Problem: Below are records to be repeated in full. Give them exactly.

Collected data:

════════════════

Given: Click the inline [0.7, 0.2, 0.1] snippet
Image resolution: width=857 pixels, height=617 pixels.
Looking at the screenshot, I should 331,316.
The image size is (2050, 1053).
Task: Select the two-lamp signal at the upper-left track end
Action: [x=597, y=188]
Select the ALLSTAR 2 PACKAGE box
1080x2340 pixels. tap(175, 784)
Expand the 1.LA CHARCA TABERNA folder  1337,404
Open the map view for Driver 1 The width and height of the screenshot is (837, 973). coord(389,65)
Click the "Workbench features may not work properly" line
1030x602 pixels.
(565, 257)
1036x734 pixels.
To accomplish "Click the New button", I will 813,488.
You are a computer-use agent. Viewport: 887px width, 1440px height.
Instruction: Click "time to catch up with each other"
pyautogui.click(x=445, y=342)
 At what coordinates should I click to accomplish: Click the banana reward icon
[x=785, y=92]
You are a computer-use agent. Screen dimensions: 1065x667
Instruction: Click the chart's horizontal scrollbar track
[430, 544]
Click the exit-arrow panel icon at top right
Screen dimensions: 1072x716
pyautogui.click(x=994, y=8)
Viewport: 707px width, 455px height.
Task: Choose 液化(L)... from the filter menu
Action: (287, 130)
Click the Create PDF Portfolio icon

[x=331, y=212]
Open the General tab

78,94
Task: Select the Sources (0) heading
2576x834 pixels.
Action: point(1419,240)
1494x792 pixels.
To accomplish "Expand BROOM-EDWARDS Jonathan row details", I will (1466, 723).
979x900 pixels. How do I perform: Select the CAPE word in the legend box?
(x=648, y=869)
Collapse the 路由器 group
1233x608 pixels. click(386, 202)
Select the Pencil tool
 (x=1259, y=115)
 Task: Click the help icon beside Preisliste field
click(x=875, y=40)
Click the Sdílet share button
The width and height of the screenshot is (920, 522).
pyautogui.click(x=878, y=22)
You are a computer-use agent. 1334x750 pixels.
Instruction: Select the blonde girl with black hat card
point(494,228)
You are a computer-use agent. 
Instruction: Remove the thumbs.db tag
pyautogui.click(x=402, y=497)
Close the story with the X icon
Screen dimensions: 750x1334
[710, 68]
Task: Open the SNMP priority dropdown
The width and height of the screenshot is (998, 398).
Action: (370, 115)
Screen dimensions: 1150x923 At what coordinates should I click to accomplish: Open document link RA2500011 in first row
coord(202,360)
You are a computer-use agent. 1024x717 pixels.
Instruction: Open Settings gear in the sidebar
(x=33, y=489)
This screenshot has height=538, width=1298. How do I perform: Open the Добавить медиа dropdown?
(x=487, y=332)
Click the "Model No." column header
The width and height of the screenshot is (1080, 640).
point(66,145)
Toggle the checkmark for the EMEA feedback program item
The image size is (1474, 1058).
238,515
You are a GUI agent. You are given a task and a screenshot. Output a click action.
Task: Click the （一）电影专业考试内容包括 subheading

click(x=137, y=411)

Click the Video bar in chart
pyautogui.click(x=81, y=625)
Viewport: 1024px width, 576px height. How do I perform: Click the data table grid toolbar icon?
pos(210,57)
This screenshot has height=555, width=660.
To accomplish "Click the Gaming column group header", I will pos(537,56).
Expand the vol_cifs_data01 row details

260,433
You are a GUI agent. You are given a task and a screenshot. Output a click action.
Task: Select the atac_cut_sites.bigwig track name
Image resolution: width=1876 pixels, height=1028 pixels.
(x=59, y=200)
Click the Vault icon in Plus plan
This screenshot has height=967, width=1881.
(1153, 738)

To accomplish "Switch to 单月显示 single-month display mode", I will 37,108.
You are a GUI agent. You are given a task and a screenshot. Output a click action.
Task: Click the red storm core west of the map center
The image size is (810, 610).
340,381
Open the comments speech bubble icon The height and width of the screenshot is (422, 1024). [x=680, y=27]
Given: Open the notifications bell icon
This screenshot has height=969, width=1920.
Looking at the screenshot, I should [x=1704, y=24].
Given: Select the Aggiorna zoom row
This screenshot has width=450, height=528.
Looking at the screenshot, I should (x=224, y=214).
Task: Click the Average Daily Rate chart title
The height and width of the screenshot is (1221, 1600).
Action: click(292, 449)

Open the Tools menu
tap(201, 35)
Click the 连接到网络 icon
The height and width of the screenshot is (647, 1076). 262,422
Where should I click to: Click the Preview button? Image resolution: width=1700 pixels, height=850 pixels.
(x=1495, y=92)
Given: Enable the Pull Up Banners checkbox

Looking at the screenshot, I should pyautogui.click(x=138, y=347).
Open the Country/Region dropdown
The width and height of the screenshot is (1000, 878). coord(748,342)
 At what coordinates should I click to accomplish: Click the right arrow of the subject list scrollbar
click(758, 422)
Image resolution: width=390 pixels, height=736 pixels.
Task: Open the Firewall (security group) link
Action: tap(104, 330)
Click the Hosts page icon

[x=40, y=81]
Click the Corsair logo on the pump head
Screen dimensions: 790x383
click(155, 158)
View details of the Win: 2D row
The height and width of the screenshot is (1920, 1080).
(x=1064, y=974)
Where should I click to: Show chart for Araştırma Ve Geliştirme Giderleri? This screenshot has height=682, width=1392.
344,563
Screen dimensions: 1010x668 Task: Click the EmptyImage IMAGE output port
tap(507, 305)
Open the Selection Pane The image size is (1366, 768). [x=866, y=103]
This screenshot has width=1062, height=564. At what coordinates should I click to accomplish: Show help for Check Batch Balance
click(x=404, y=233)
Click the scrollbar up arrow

════════════════

Response:
Given: Click the inline [0.7, 0.2, 0.1] snippet
Image resolution: width=857 pixels, height=617 pixels.
Looking at the screenshot, I should 331,316.
The image size is (2050, 1053).
Task: Select the two-lamp signal at the upper-left track end
Action: [x=597, y=188]
Select the ALLSTAR 2 PACKAGE box
1080x2340 pixels. tap(175, 784)
Expand the 1.LA CHARCA TABERNA folder  1337,404
Open the map view for Driver 1 The width and height of the screenshot is (837, 973). coord(389,65)
Click the "Workbench features may not work properly" line
1030x602 pixels.
(565, 257)
1036x734 pixels.
To accomplish "Click the New button", I will 813,488.
You are a computer-use agent. Viewport: 887px width, 1440px height.
Instruction: Click "time to catch up with each other"
pyautogui.click(x=445, y=342)
 At what coordinates should I click to accomplish: Click the banana reward icon
[x=785, y=92]
You are a computer-use agent. Screen dimensions: 1065x667
Instruction: Click the chart's horizontal scrollbar track
[430, 544]
Click the exit-arrow panel icon at top right
Screen dimensions: 1072x716
pyautogui.click(x=994, y=8)
Viewport: 707px width, 455px height.
Task: Choose 液化(L)... from the filter menu
Action: (287, 130)
Click the Create PDF Portfolio icon

[x=331, y=212]
Open the General tab

78,94
Task: Select the Sources (0) heading
2576x834 pixels.
Action: point(1419,240)
1494x792 pixels.
To accomplish "Expand BROOM-EDWARDS Jonathan row details", I will (1466, 723).
979x900 pixels. How do I perform: Select the CAPE word in the legend box?
(x=648, y=869)
Collapse the 路由器 group
1233x608 pixels. click(386, 202)
Select the Pencil tool
 (x=1259, y=115)
 Task: Click the help icon beside Preisliste field
click(x=875, y=40)
Click the Sdílet share button
The width and height of the screenshot is (920, 522).
pyautogui.click(x=878, y=22)
You are a computer-use agent. 1334x750 pixels.
Instruction: Select the blonde girl with black hat card
point(494,228)
You are a computer-use agent. 
Instruction: Remove the thumbs.db tag
pyautogui.click(x=402, y=497)
Close the story with the X icon
Screen dimensions: 750x1334
[710, 68]
Task: Open the SNMP priority dropdown
The width and height of the screenshot is (998, 398).
Action: (370, 115)
Screen dimensions: 1150x923 At what coordinates should I click to accomplish: Open document link RA2500011 in first row
coord(202,360)
You are a computer-use agent. 1024x717 pixels.
Instruction: Open Settings gear in the sidebar
(x=33, y=489)
This screenshot has height=538, width=1298. How do I perform: Open the Добавить медиа dropdown?
(x=487, y=332)
Click the "Model No." column header
The width and height of the screenshot is (1080, 640).
point(66,145)
Toggle the checkmark for the EMEA feedback program item
The image size is (1474, 1058).
238,515
You are a GUI agent. You are given a task and a screenshot. Output a click action.
Task: Click the （一）电影专业考试内容包括 subheading

click(x=137, y=411)

Click the Video bar in chart
pyautogui.click(x=81, y=625)
Viewport: 1024px width, 576px height. How do I perform: Click the data table grid toolbar icon?
pos(210,57)
This screenshot has height=555, width=660.
To accomplish "Click the Gaming column group header", I will pos(537,56).
Expand the vol_cifs_data01 row details

260,433
You are a GUI agent. You are given a task and a screenshot. Output a click action.
Task: Select the atac_cut_sites.bigwig track name
Image resolution: width=1876 pixels, height=1028 pixels.
(x=59, y=200)
Click the Vault icon in Plus plan
This screenshot has height=967, width=1881.
(1153, 738)

To accomplish "Switch to 单月显示 single-month display mode", I will 37,108.
You are a GUI agent. You are given a task and a screenshot. Output a click action.
Task: Click the red storm core west of the map center
The image size is (810, 610).
340,381
Open the comments speech bubble icon The height and width of the screenshot is (422, 1024). [x=680, y=27]
Given: Open the notifications bell icon
This screenshot has height=969, width=1920.
Looking at the screenshot, I should [x=1704, y=24].
Given: Select the Aggiorna zoom row
This screenshot has width=450, height=528.
Looking at the screenshot, I should (x=224, y=214).
Task: Click the Average Daily Rate chart title
The height and width of the screenshot is (1221, 1600).
Action: click(292, 449)

Open the Tools menu
tap(201, 35)
Click the 连接到网络 icon
The height and width of the screenshot is (647, 1076). 262,422
Where should I click to: Click the Preview button? Image resolution: width=1700 pixels, height=850 pixels.
(x=1495, y=92)
Given: Enable the Pull Up Banners checkbox

Looking at the screenshot, I should pyautogui.click(x=138, y=347).
Open the Country/Region dropdown
The width and height of the screenshot is (1000, 878). coord(748,342)
 At what coordinates should I click to accomplish: Click the right arrow of the subject list scrollbar
click(758, 422)
Image resolution: width=390 pixels, height=736 pixels.
Task: Open the Firewall (security group) link
Action: tap(104, 330)
Click the Hosts page icon

[x=40, y=81]
Click the Corsair logo on the pump head
Screen dimensions: 790x383
click(155, 158)
View details of the Win: 2D row
The height and width of the screenshot is (1920, 1080).
(x=1064, y=974)
Where should I click to: Show chart for Araştırma Ve Geliştirme Giderleri? This screenshot has height=682, width=1392.
344,563
Screen dimensions: 1010x668 Task: Click the EmptyImage IMAGE output port
tap(507, 305)
Open the Selection Pane The image size is (1366, 768). [x=866, y=103]
This screenshot has width=1062, height=564. At what coordinates should I click to accomplish: Show help for Check Batch Balance
click(x=404, y=233)
Click the scrollbar up arrow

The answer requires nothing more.